Second, another important finding of our study is that criteria of the maximum cancer extent eligible for AS have to be redefined in the era of additional MRI-TB. Cancer volume in the prostate is an important indicator for progression and is defined by a tumor volume of 0.5 cm3 [26, 29]. The traditional maximum number of positive cores cannot be adopted when targeting a single lesion several times, especially, since multiple targeting per lesion is increasingly recommended [30]. On the contrary, the maximum cancer core length obtained by TB of a suspicious MRI lesion was shown to directly correlate to the index cancer volume and might therefore better predict csPCa and AS eligibility [31].

As a consequence of the lack of high-level evidence, the DETECTIVE collaborative study developed consensus criteria based on the criteria most often published which include: GG 1, clinical stage cT2a, PSA < 10 ng/ml, and PSAD <0.15 ng/ml/cm3 [32]. When applying these criteria to our cohort, only 11.1% of all patients were eligible for AS by a single SB and 7.7% by a combined biopsy. DETECTIVE also recommends considering GG 2 cancer with a low number of positive cores for deferred treatment [32]. There was no consensus on the maximum tumor extent based on the number of cancer-positive cores, cancer infiltration or cancer volume on mpMRI. However, the study proposes that if TBs are performed, instead of the number of positive cores, the number of positive sextants and the MRI index lesion volume should be considered indicators of cancer extent [32]. In contrast to DETECTIVE, Nassiri et al. showed that cancer core length, core infiltration, and the number of positive cores were not associated with a higher risk of reclassification [27].

Thus, thresholds remain contentious to which disease extent on biopsy ought to lead to exclusion [33]. Therefore, mpMRI and TB should be integrated into AS inclusion criteria. When defining new cut-off values, the outcome of multiple cancer positive TB`s per lesion and the shift of grading must be considered with caution. A more liberal entry approach allows more patients to defer the negative impact of active treatments but requires more frequent and strict surveillance [34]. Addition of new biomarkers shows potential to further improve characterization of more aggressive PCa. For example, mutations of DNA damage repair genes like BRCA2 are associated with an 8.6 times higher risk to develop an aggressive early-onset PCa (<65 years) [35].

Besides the strengths of this study, some limitations have to be addressed. First, due to our multicenter cohort and retrospective data documentation, suspicious clinical stages cannot be further distinguished, which has been seen as notable differences in guidelines. Second, data is collected from different centers, with various levels of radiological and urological experience and different biopsy standards. A central MRI review was not available. Nevertheless, these real-world data are of the highest importance to decide on new AS inclusion criteria. Third, a lack of long-term follow-up as well as pathology reports from prostatectomy specimen does not allow us to develop an adjusted version of AS criteria and estimate the effect of these results on patient outcome.
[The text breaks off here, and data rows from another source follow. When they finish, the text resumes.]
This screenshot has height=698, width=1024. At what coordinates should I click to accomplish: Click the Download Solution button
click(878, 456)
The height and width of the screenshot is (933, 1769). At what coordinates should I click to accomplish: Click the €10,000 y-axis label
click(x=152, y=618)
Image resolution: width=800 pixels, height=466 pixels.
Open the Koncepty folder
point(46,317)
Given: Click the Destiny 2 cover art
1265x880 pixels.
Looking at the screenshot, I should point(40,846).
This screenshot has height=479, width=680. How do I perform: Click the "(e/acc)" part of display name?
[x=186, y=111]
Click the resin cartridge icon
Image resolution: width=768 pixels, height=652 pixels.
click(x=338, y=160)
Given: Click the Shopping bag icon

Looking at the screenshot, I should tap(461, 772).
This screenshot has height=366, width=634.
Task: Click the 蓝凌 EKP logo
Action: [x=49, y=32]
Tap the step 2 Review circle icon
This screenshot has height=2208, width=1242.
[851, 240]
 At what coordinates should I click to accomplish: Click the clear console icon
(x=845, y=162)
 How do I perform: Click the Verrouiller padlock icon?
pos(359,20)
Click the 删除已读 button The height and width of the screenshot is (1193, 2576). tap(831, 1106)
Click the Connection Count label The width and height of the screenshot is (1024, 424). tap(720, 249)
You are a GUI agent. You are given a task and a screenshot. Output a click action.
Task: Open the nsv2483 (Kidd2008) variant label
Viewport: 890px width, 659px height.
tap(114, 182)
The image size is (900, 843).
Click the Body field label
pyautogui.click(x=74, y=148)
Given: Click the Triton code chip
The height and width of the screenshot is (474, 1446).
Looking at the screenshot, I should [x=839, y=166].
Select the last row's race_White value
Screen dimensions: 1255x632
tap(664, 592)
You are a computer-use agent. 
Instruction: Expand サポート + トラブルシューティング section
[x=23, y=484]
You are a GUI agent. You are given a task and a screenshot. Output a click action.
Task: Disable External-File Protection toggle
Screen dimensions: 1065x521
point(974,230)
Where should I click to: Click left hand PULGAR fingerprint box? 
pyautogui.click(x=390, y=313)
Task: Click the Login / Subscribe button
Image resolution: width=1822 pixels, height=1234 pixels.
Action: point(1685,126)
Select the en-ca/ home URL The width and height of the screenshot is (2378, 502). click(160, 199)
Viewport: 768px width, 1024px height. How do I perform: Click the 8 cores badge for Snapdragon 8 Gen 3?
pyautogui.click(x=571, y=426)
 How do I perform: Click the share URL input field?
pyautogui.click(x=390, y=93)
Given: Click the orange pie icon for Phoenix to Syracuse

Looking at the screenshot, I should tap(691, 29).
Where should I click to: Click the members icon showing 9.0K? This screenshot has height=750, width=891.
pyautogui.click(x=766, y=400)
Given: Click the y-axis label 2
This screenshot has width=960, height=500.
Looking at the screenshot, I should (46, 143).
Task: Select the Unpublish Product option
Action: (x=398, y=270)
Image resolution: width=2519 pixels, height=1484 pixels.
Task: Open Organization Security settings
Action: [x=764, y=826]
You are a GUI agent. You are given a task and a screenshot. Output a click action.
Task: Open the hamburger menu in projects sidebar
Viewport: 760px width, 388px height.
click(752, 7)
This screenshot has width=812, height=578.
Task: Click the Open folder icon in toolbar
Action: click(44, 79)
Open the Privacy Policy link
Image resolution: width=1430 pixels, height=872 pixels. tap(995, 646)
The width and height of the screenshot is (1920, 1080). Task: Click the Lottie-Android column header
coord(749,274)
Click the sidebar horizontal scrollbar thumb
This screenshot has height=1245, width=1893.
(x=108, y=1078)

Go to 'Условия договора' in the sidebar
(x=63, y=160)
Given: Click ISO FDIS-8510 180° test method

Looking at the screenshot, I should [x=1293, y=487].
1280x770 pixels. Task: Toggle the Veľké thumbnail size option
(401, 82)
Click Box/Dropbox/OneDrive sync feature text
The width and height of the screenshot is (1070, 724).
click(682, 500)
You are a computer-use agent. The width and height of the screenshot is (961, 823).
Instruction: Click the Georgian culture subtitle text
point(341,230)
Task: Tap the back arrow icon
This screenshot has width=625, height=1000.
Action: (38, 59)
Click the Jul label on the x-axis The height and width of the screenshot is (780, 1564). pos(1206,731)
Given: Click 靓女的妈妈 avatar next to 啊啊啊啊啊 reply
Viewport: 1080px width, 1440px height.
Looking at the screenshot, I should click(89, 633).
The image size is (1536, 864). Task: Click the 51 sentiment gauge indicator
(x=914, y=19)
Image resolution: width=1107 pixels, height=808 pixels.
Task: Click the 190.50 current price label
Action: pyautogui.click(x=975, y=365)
In conclusion, incorporation of additional MRI-TB in primary PCa revolutionized diagnostics and risk stratification. However, although it is now recommended for primary and re-biopsy, it is not yet part of AS inclusion criteria. This analysis underlines that combined MRI-TB and SB markedly reduces patients` eligibility for AS using current international AS protocols that are still based on SB results. This is mostly due to a higher GG and number of cancer-infiltrated cores. In the light of current uncertainty on the relevance of this grade-shift for patient outcomes, we advocate to re-define AS inclusion criteria and to initiate future studies assessing the effect of upgrading by MRI-TB and validating adjusted AS criteria that contain imaging parameters.

In addition, new biomarkers, like serum and tissue markers, might be included in future protocols to improve identification of AS candidates.